Tudo em família

O SOL publicou um curioso artigo sobre as relações familiares neste Governo. Pela primeira vez, penso eu, há um casal de ministros: Eduardo Cabrita e Ana Paula Vitorino. E depois há secretários de Estado filhos de ministros – e, mesmo quando há uma baixa no Governo, o primeiro-ministro prefere em geral meter uma pessoa com…

O SOL publicou um curioso artigo sobre as relações familiares neste Governo.

Pela primeira vez, penso eu, há um casal de ministros: Eduardo Cabrita e Ana Paula Vitorino.

E depois há secretários de Estado filhos de ministros – e, mesmo quando há uma baixa no Governo, o primeiro-ministro prefere em geral meter uma pessoa com ligações familiares a governantes do que um indivíduo vindo de fora.

Se o Governo fosse uma empresa privada, isto seria impossível.

Conheço empresas onde há colegas que vivem em comum (o que é naturalíssimo) mas têm de disfarçar essa situação e não a confessam a ninguém, pois de contrário seriam despedidos.

Acho este fundamentalismo odioso – e até percebo que António Costa entenda que uma pessoa cuja família já está no Governo (ou na bancada parlamentar) dará à partida mais garantias.

Mas também não sou ingénuo – e admito que, em alguns casos, esta distribuição de lugares pelas famílias de governantes corresponda a um certo uso do Estado para distribuir benefícios pelos fieis.

Não é este, porém, o ponto que quero explorar.

O principal problema deste Governo ‘em família’ é ficar fechado numa espécie de bolha, com pouca abertura ao exterior.

Em vez de se abrir à sociedade, o Governo fecha-se na sua concha.

Até porque a experiência da quase totalidade dos governantes acaba por ser muito limitada.

Muito poucos tiveram experiência na atividade privada, vindo preferencialmente do funcionalismo público.

Ora, a minha vida profissional leva-me a afirmar, com muita convicção, que deveria ser obrigatório, para entrar no Governo, ter uma experiência no setor privado.

É diferente ser funcionário público, com o ordenado certo ao fim do mês e a garantia de emprego para a vida – ou trabalhar numa empresa privada, com toda a incerteza que daí decorre.

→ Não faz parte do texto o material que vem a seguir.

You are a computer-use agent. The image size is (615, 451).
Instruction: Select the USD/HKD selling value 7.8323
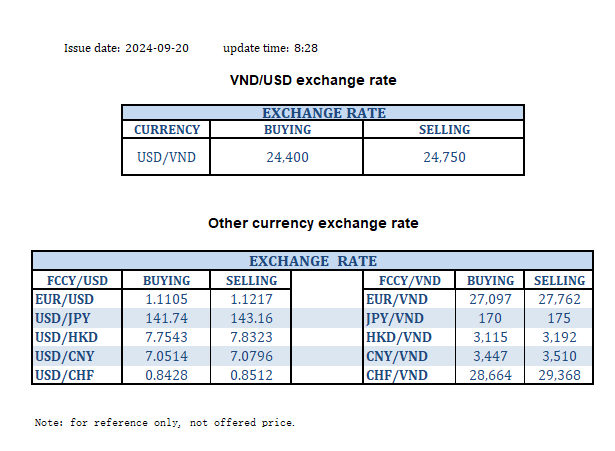[x=251, y=335]
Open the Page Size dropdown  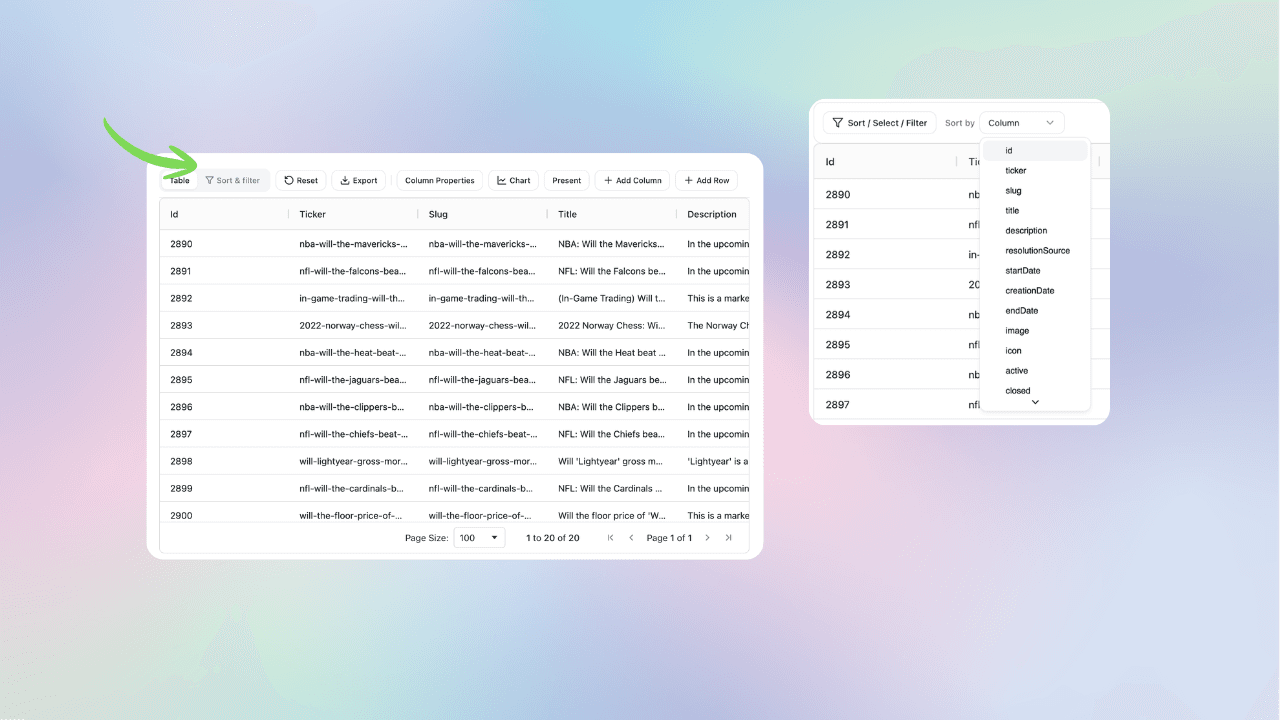tap(479, 537)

Numa empresa privada sabe-se que é preciso faturar, vender o produto, caso contrário não haverá dinheiro para pagar as despesas.

Sabe-se o que é ter de pagar dezenas ou centenas de milhares de euros de ordenados no fim do mês.

Sabe-se a necessidade de pagar aos fornecedores a horas, sob o risco de cortarem os fornecimentos e não haver matéria-prima para trabalhar.

Sabe-se o que é a necessidade de garantir financiamento quando o dinheiro falta.

Sabe-se o que é a angústia de arranjar dinheiro para pagar alguns impostos – que, se não forem pagos, mesmo que passe apenas um só dia, sofrerão um acréscimo de 30%.

Esta experiência de trabalho na atividade privada é decisiva.

Acresce que, para além dos membros do Governo, também os partidos que o apoiam não sabem o que isso é.

Os funcionários do PCP e do BE veem as empresas como sanguessugas que chupam o sangue dos trabalhadores – e não como entidades produtivas que criam emprego e contribuem decisivamente para o desenvolvimento.

Não percebem – nem nunca perceberão – que facilitar a vida às empresas é defender o emprego e proteger a economia, e no limite, garantir um futuro melhor aos trabalhadores.

Ao vetarem uma descida do IRC já combinada entre o PSD e o PS, mostraram lamentavelmente não compreender que a economia cresce com o privado e não com o público.

Ora, basta olhar à volta e ver o que passa: a economia vai crescer 2,6% este ano, mais do que o previsto… depois de um tempo em que o investimento público caiu quase para 0!

Inversamente, no tempo de Sócrates apostou-se imenso no investimento público e cresceu-se o quê?

Em média, 0,5%.

Que mais provas serão necessárias?

Acabo por onde comecei: o principal problema de um Governo ‘em família’ não são os compadrios: é o facto de ser constituído por pessoas quase todas vindas do setor público – quando os desafios de crescimento que se colocam ao país passam em grande parte pelo setor privado.

Não vejo no conjunto do Governo uma única pessoa com boa experiência neste setor e sensibilidade para os seus problemas.

Mas em contrapartida vejo, dentro do Governo e nos partidos que o apoiam, muita gente com ódio ao setor privado e desejosa de o asfixiar para reforçar o Estado.